Alternatively, transparency logging can be disabled when signing by using `SkipTL` in the `SigningOptions`, and when verifying by using `skip_tl` in the options to `attest.verify` in the Rego policy.

# Verification Summary Attestation (VSA)

Verification of attestations can be expensive, especially when the attestations are large.
For example, an SBOM attestation can be several megabytes in size.
An alternative to consumers verifying the full attestation is to have a trusted entity verify the attestation and publish a [SLSA Verification Summary Attestation](https://slsa.dev/spec/v1.0/verification_summary) (VSA) to the registry.
The VSA can then be verified by the consumer without needing to verify the full attestation, as long as the consumer trusts the entity that signed the VSA.
This is useful when the consumer only needs to know that the attestation was verified by a trusted entity, and does not need to know the details of the attestation.

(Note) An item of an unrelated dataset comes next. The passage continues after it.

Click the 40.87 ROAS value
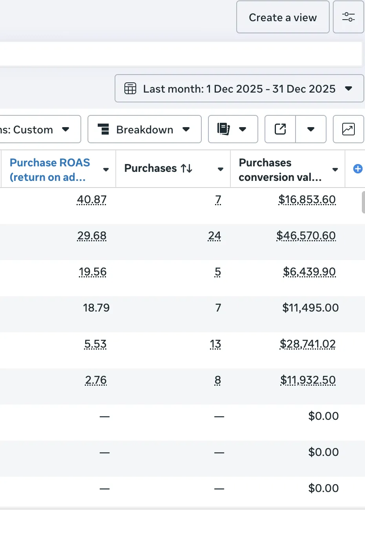The height and width of the screenshot is (554, 365). click(91, 200)
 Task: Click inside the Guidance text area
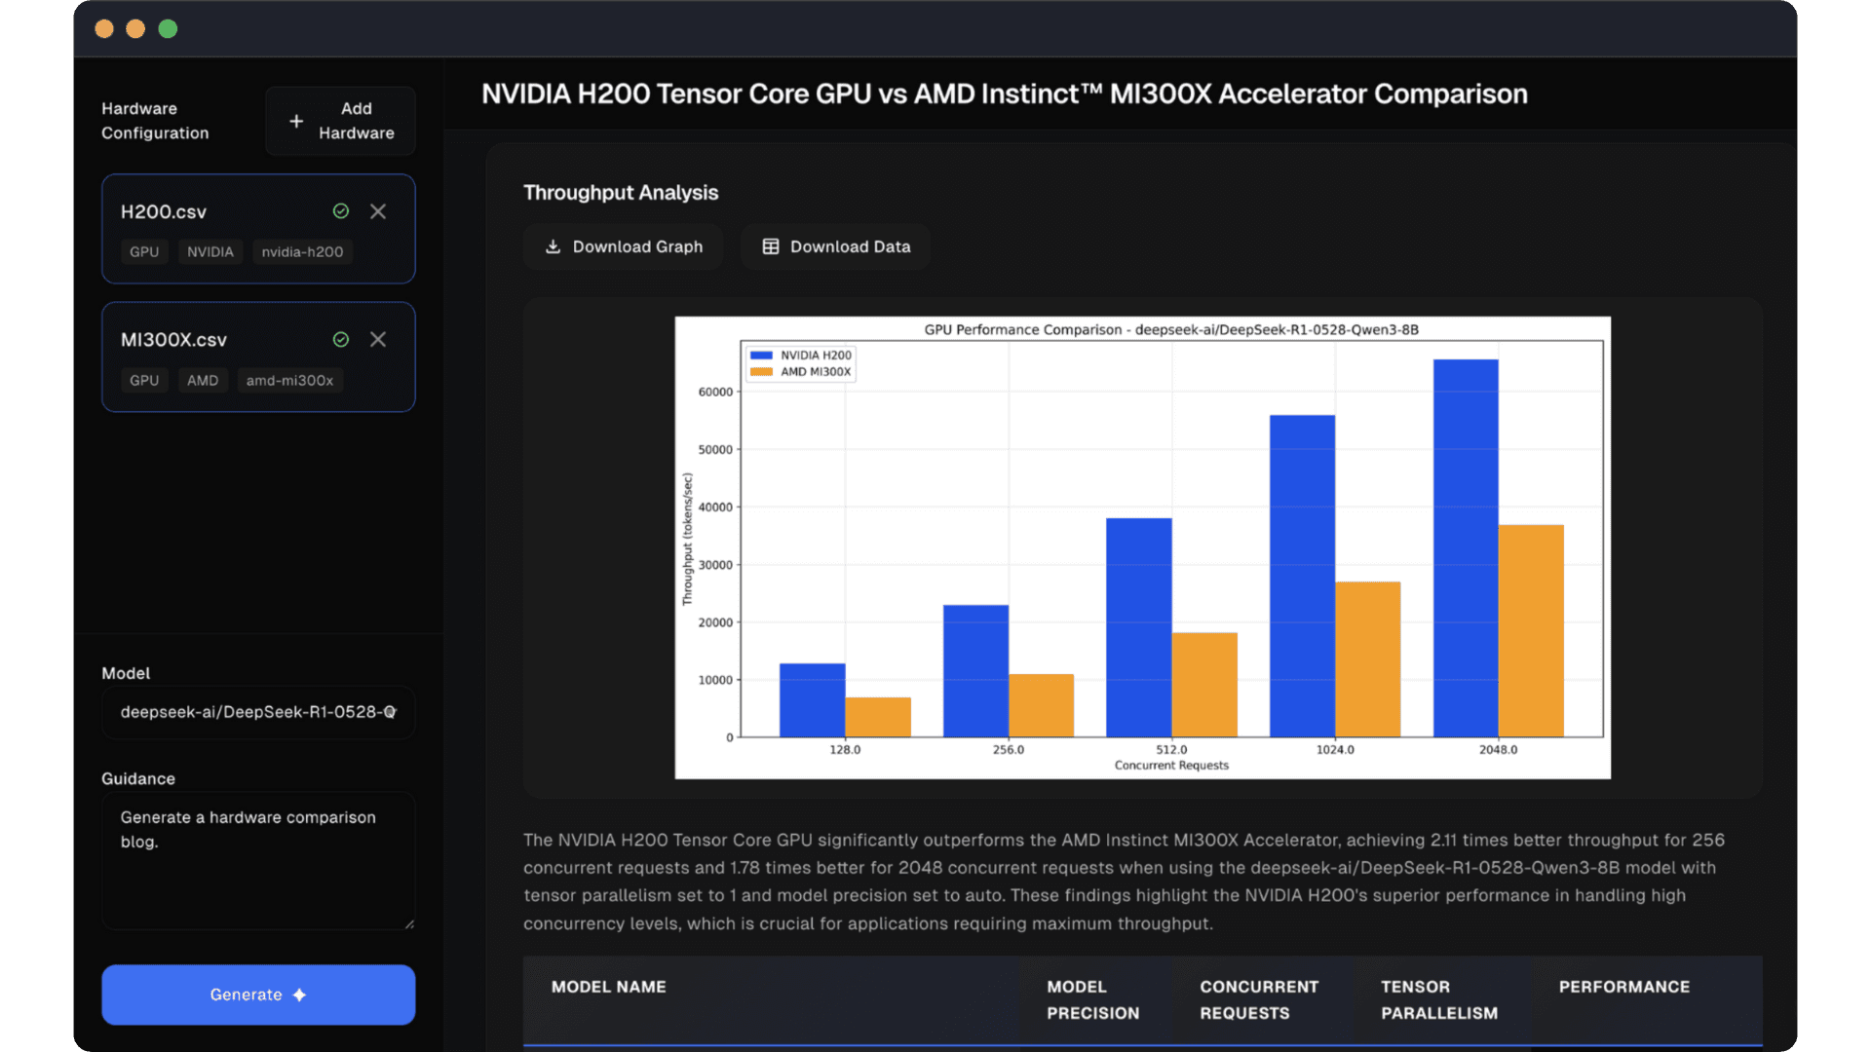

A useful pattern is to have apply a policy to a third-party image at initial ingress, then publish a VSA when publishing the image to an internal registry to attest that the image complies with the policy.
The VSA can be verified very quickly, for example in a Kubernetes admission controller.

`attest` always generates a [SLSA VSA](https://slsa.dev/spec/v1.0/verification_summary) when verifying attestations on an image.
The VSA can be signed and published to the registry using the signing functions mentioned in [Signing Attestations](#signing-attestations).

## Example VSA

```json
{
  "_type": "https://in-toto.io/Statement/v1",
  "subject": [
    {
      "name": "pkg:docker/example.org/example-image@1.0?platform=linux%2Famd64",
      "digest": {
        "sha256": "49f717386e5462e945232569a97a05831cb83bef8c3369be3bb7ea1793686960"
      }
    }
  ],
  "predicateType": "https://slsa.dev/verification_summary/v1",
  "predicate": {
    "verifier": {
      "id": "https://example.org/internal-verifier"
    },
    "timeVerified": "2024-04-19T08:00:00.01Z",
    "resourceUri": "pkg:docker/example.org/example-image@1.0?platform=linux%2Famd64&digest=sha256%3A49f717386e5462e945232569a97a05831cb83bef8c3369be3bb7ea1793686960",
    "policy": {
      "uri": "https://example.org/internal-policy/v1",
      "downloadLocation": "https://docker.github.io/tuf-staging/targets/docker/d71d6b8f49fcba1295b16f5394dd5863a14e4277eb663d66d8c48e392509afe0.policy.rego",
      "digest": {
        "sha256": "d71d6b8f49fcba1295b16f5394dd5863a14e4277eb663d66d8c48e392509afe0"
      }
    },
    "verificationResult": "PASSED",
    "verifiedLevels": ["SLSA_BUILD_LEVEL_3"]
  }
}
```

# API Reference

Full API reference can be found at [pkg.go.dev/github.com/docker/attest](https://pkg.go.dev/github.com/docker/attest).

# Project Layout

- [pkg/](https://pkg.go.dev/github.com/docker/image-signer-verifier/pkg) => packages that are okay to import for other projects
- [internal/](https://pkg.go.dev/github.com/docker/image-signer-verifier/pkg) => packages that are only for project internal purposes
- [scripts/](scripts/) => build scripts
- [test/](test/) => data for use in tests

# Versioning

`attest` uses [Semantic Versioning](https://semver.org/).
As such, until `attest` reaches version 1.0.0, breaking changes may be introduced in minor versions.

> Anything MAY change at any time. The public API SHOULD NOT be considered stable.